“Oh sorry Lisa, I didn’t realise there was a lecture going on.” The angel followed Pete’s gaze and her hand flew to her mouth as a loud giggle escaped her. Sat on a tip-up chair halfway up the theatre slouched a wirey, bottle-blonde man clad in a beanie and vividly coloured clothes of a material that looked a little too shiny to be possible.
“Pete, that’s not a student, that’s Professor Budweiser Stephenson,” she said with a fixed grin trying not to cause embarrassment. The young man looked up from his phone.

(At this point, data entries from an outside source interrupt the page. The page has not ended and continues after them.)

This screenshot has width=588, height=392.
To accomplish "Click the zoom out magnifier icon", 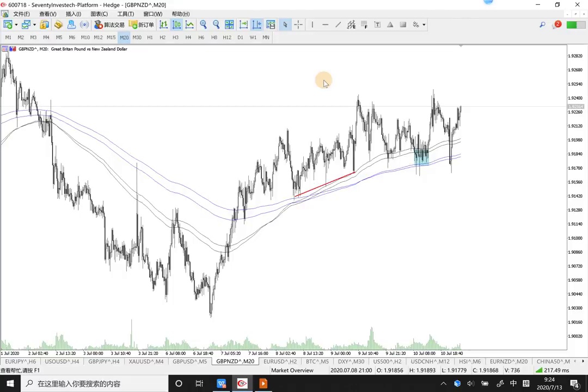I will [x=216, y=25].
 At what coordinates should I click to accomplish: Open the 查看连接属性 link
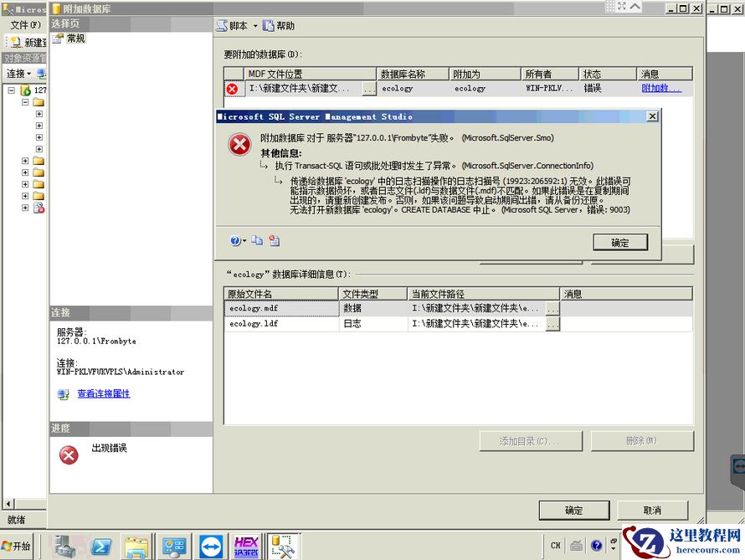click(x=104, y=393)
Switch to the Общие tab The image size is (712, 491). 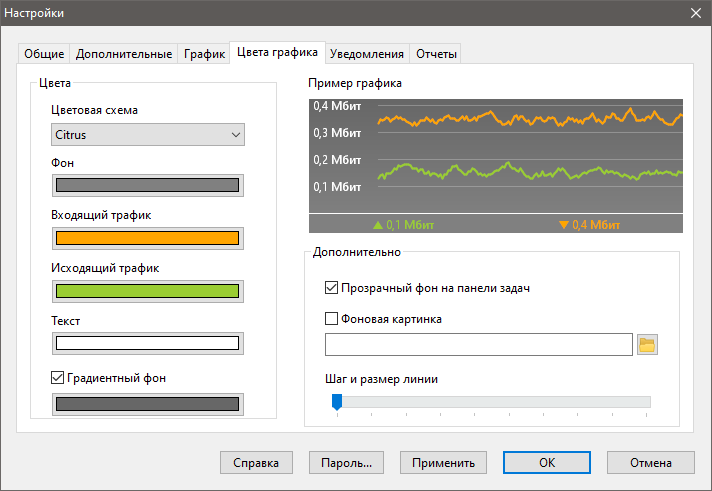point(44,54)
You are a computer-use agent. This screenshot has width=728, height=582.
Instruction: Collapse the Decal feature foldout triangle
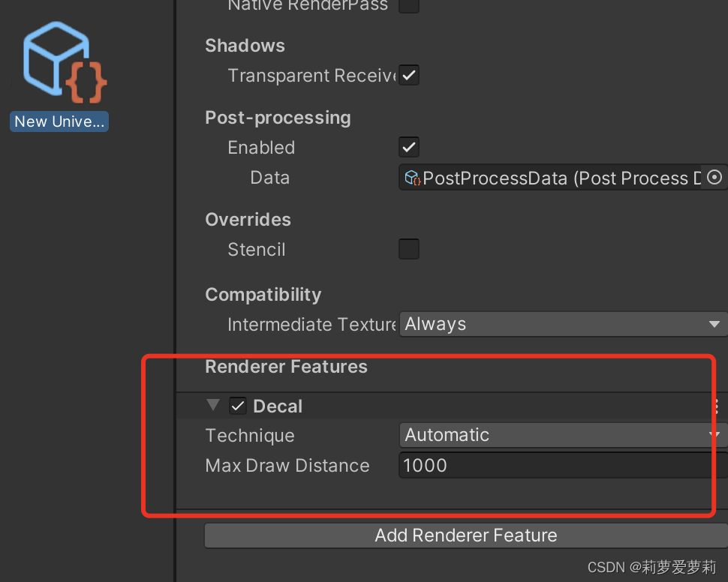pos(213,405)
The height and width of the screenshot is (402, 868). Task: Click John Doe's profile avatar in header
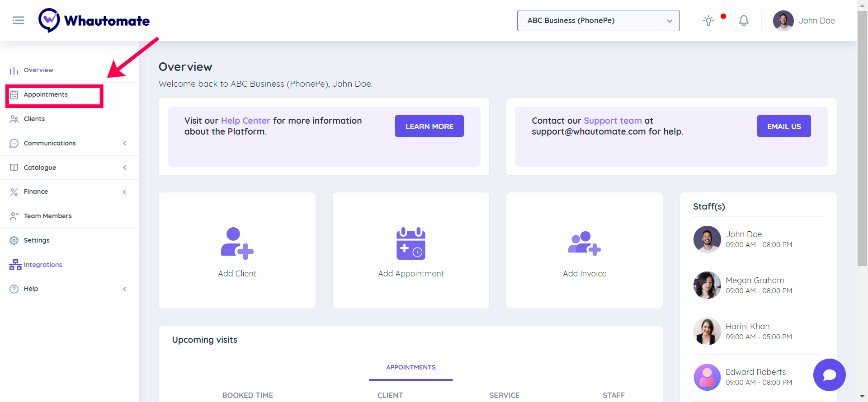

“Hi there, yeah, I’m like, a professor? Had a big role in the development of like, quantum mechanics?” Pete hid his puzzlement at this uncharacteristic academic.
“Hello Professor,”
“Call me Bud?”
“Okay, I take it you weren’t named after the beer!” grinned Pete, trying to break the ice.
“Actually, I like, was? I’m a physicist from a bit ahead of your time and then parents just name their kids after stuff they really like?”
“Oh, well, that’s nice,” said Pete hoping his blush wasn’t becoming visible.
“Yeah, so you’ve heard a bit quantum mechanics?”
“Everything that we think of as solid is as empty as outer space, because atoms are as empty as solar systems? There’s a tiny nucleus then unfathomable space, then some electrons hurtling around the nucleus in orbit.”
“Well, I’ve heard of quantum computing, which will be a complete revo_” Budweiser’s habit of adding Australian question intonation to his feeble English accent kept throwing Pete.
“Well there was this guy called Young? He figured out with his double slit experiment that light could be a particle and a wave at like, the same ?”
“Amazing, that must have been very recent?” Bud pulled out a packet of crisps and began crunching the contents thoughtfully.

“Not really, he did it in 1801?”
“What? Georgians figured something out that advanced?”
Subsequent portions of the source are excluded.